Single entry point. Context::new() does three things:

  1. MTLCreateSystemDefaultDevice() — gets the system GPU
  2. device.newCommandQueue() — creates the submission queue
  3. Loads the embedded metallib (see Build System)

device(), queue(), library() are pub(crate) — kernel code uses them internally, but downstream consumers only interact through Context and kernel structs.

One queue per Context. Metal command queues are serial — command buffers submitted to the same queue execute in order. This simplifies synchronization: no explicit fences between dependent dispatches. For parallel kernel execution, create multiple Context instances (each with its own queue).

Pipeline

vx-vision/src/pipeline.rs

#![allow(unused)]
fn main() {
pub struct Pipeline {
    cmd_buf: Retained<ProtocolObject<dyn MTLCommandBuffer>>,
    retained: Vec<Texture>,
    committed: bool,
}
}

Batches multiple kernel dispatches into a single MTLCommandBuffer. This matters because command buffer creation has overhead — Metal must acquire a buffer from its internal pool, set up completion handlers, and track resources.

Texture retention problem: When a kernel’s encode() creates an intermediate texture, that texture would be dropped when encode() returns. But the GPU hasn’t run yet — the command buffer only records commands, it doesn’t execute them until commit(). If the texture is freed, the GPU reads garbage.
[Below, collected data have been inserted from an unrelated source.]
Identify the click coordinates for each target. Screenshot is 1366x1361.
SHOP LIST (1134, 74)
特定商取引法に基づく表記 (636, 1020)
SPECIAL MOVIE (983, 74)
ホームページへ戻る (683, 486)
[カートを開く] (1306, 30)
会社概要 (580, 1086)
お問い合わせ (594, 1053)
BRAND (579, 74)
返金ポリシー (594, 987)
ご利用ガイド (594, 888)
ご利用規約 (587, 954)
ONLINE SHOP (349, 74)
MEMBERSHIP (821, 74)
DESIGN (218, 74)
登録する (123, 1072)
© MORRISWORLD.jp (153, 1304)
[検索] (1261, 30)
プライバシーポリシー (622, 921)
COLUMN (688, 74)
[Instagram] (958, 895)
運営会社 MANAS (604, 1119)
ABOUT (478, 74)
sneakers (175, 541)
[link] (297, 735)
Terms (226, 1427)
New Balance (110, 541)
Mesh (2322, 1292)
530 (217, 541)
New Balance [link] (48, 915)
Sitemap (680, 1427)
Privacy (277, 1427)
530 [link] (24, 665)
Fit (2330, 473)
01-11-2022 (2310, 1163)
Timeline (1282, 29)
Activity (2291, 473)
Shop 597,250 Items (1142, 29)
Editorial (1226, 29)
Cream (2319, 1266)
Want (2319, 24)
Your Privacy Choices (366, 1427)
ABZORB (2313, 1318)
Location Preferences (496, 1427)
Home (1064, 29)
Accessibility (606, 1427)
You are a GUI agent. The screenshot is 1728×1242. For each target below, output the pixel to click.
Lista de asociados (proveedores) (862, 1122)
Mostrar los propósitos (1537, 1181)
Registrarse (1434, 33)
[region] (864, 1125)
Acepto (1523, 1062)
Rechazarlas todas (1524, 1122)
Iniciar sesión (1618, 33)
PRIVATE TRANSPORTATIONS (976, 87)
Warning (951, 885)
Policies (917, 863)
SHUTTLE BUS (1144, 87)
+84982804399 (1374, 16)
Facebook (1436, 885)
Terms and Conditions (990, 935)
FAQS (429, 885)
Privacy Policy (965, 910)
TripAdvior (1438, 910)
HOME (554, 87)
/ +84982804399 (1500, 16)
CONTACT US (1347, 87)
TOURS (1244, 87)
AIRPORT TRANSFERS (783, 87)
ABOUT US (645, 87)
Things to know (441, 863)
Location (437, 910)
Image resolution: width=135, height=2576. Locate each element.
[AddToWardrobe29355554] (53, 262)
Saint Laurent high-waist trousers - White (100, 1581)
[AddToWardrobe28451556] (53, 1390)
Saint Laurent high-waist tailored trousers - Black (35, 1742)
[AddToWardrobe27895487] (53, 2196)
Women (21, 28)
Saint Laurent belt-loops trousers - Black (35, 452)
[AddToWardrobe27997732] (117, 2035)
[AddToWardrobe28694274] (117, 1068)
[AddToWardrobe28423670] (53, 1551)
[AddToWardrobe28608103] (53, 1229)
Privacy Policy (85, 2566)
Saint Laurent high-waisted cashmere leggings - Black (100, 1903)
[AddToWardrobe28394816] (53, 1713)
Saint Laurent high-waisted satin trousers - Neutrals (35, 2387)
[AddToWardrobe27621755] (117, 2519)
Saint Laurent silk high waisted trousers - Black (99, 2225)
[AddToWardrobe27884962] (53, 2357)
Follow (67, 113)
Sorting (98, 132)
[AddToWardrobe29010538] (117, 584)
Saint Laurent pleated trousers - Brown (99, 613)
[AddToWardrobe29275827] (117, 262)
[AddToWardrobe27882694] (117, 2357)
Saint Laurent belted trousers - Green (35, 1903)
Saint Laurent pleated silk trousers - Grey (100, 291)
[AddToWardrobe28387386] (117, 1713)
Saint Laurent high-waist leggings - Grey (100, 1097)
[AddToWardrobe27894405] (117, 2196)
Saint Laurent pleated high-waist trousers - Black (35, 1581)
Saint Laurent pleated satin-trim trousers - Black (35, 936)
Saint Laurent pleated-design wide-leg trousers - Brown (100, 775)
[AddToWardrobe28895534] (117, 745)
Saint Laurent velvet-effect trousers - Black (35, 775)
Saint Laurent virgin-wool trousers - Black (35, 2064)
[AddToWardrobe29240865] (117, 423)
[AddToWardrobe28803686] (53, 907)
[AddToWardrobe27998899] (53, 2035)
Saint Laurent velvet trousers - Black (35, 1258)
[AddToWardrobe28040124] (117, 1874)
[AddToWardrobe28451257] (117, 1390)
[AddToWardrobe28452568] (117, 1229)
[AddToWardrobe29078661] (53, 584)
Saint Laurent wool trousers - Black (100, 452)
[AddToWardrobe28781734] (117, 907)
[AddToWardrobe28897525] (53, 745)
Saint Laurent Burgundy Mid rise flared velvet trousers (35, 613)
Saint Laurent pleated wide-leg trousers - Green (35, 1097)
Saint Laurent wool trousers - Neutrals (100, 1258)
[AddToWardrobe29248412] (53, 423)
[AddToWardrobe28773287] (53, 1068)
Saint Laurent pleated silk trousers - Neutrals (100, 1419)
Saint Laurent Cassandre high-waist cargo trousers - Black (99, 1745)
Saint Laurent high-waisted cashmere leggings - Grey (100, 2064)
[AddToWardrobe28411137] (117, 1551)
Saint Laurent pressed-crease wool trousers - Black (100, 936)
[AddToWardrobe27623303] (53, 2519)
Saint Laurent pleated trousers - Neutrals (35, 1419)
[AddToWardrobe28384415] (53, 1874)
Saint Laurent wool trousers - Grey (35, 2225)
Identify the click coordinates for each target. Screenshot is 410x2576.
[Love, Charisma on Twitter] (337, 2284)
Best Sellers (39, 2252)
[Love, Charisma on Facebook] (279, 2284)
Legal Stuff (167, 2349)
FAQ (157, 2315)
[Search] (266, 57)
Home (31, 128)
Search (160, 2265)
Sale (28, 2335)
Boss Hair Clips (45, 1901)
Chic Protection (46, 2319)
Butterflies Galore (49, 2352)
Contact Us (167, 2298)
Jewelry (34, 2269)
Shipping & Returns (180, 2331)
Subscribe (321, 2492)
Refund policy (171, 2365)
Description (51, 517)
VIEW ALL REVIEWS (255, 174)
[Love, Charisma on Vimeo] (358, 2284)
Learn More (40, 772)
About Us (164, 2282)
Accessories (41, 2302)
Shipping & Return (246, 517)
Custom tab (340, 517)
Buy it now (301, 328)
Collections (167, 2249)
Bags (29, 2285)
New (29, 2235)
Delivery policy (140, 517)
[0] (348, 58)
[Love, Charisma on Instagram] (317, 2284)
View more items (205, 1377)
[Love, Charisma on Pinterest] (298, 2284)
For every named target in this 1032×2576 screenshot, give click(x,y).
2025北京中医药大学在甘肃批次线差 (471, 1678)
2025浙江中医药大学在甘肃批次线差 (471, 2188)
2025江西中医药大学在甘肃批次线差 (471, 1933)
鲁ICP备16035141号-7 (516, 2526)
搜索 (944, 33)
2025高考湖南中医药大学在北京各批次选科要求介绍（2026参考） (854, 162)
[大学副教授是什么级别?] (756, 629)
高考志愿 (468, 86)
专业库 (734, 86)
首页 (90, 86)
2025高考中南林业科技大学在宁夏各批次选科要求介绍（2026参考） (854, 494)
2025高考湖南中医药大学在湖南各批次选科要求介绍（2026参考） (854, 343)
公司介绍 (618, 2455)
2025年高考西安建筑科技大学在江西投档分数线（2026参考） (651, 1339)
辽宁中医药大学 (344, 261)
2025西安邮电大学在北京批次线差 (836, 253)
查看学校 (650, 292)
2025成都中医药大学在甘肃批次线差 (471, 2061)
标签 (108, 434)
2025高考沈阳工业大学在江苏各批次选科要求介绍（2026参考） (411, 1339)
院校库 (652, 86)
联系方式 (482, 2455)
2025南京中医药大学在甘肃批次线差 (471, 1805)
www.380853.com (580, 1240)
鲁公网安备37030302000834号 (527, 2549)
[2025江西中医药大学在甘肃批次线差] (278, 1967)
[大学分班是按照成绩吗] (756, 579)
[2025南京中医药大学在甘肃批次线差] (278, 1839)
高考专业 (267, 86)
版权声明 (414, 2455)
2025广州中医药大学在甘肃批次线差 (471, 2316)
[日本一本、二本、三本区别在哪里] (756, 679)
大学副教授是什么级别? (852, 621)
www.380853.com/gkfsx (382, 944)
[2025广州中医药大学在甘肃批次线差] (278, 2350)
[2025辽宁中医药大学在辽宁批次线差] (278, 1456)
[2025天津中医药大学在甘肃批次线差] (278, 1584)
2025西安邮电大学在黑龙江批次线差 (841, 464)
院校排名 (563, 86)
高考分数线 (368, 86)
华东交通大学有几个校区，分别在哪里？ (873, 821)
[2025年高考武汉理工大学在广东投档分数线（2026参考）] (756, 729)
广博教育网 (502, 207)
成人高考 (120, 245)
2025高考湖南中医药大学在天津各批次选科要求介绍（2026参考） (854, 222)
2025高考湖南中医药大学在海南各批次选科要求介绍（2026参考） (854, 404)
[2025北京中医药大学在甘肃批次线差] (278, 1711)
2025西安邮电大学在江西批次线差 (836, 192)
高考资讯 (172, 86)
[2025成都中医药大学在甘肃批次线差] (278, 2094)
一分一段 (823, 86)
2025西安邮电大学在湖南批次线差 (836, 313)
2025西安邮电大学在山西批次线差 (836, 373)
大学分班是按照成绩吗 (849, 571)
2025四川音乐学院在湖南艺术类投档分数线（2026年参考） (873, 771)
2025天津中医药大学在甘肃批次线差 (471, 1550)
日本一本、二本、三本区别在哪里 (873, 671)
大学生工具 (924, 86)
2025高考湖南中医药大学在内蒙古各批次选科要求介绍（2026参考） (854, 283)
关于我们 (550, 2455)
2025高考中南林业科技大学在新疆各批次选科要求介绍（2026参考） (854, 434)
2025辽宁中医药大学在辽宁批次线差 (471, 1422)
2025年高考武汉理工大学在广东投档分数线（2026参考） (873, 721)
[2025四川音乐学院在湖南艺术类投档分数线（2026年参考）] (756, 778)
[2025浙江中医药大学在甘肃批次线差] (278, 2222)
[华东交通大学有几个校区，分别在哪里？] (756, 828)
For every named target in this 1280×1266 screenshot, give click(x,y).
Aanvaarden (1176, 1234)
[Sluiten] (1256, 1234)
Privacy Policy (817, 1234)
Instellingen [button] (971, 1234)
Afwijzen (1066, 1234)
retain(tex) moves the texture into the pipeline’s Vec<Texture>, keeping it alive until commit_and_wait() returns.

Pipeline Batching Flow

Pipeline (single MTLCommandBuffer) begin() gaussian.encode() encoder 1 → endEncoding retain(tex) fast.encode() encoder 2 → endEncoding commit_and_wait() Multiple encoders within one command buffer. Metal executes passes sequentially. Single commit/wait amortizes submission overhead across all passes.

6. Kernel Taxonomy

Every kernel struct follows the same construction pattern:

  1. new(&Context) — compile pipeline(s) from the metallib. Store as Retained<...>.
  2. Sync method (detect / apply / compute) — allocate per-dispatch resources, encode, commit, wait, readback.
  3. encode(...) — record commands without committing. For Pipeline batching.
  4. unsafe impl Send + Sync — pipeline states are immutable, thread-safe.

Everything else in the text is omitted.